WRITTEN EXERCISE: Extract every line of the material below and reproduce it unchanged.

>> Start DATASET EXTRACT

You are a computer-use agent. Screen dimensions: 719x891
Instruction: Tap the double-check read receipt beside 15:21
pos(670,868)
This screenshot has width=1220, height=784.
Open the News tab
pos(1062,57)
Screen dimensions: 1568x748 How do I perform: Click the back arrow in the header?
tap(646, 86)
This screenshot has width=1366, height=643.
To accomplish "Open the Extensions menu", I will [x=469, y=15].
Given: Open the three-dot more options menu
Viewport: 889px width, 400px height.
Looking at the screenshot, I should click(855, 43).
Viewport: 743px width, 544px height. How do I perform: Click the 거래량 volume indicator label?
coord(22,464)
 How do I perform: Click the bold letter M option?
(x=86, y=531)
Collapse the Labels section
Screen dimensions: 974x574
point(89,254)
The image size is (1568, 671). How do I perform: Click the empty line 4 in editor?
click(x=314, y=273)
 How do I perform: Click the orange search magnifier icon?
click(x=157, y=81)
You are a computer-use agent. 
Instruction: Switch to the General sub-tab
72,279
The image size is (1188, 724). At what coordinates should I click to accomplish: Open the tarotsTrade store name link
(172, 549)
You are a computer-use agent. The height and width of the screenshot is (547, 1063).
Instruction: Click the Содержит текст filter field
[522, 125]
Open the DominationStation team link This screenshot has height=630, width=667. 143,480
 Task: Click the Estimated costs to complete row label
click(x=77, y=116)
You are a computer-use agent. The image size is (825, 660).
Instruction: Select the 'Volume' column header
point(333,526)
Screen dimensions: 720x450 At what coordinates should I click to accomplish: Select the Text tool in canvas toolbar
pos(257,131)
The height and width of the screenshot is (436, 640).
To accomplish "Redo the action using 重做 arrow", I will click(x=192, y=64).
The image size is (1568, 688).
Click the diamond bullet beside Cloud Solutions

>> End DATASET EXTRACT

RESULT BELOW:
You are a computer-use agent. Screen dimensions: 719x891
Instruction: Tap the double-check read receipt beside 15:21
pos(670,868)
This screenshot has width=1220, height=784.
Open the News tab
pos(1062,57)
Screen dimensions: 1568x748 How do I perform: Click the back arrow in the header?
tap(646, 86)
This screenshot has width=1366, height=643.
To accomplish "Open the Extensions menu", I will [x=469, y=15].
Given: Open the three-dot more options menu
Viewport: 889px width, 400px height.
Looking at the screenshot, I should click(855, 43).
Viewport: 743px width, 544px height. How do I perform: Click the 거래량 volume indicator label?
coord(22,464)
 How do I perform: Click the bold letter M option?
(x=86, y=531)
Collapse the Labels section
Screen dimensions: 974x574
point(89,254)
The image size is (1568, 671). How do I perform: Click the empty line 4 in editor?
click(x=314, y=273)
 How do I perform: Click the orange search magnifier icon?
click(x=157, y=81)
You are a computer-use agent. 
Instruction: Switch to the General sub-tab
72,279
The image size is (1188, 724). At what coordinates should I click to accomplish: Open the tarotsTrade store name link
(172, 549)
You are a computer-use agent. The height and width of the screenshot is (547, 1063).
Instruction: Click the Содержит текст filter field
[522, 125]
Open the DominationStation team link This screenshot has height=630, width=667. 143,480
 Task: Click the Estimated costs to complete row label
click(x=77, y=116)
You are a computer-use agent. The image size is (825, 660).
Instruction: Select the 'Volume' column header
point(333,526)
Screen dimensions: 720x450 At what coordinates should I click to accomplish: Select the Text tool in canvas toolbar
pos(257,131)
The height and width of the screenshot is (436, 640).
To accomplish "Redo the action using 重做 arrow", I will click(x=192, y=64).
The image size is (1568, 688).
Click the diamond bullet beside Cloud Solutions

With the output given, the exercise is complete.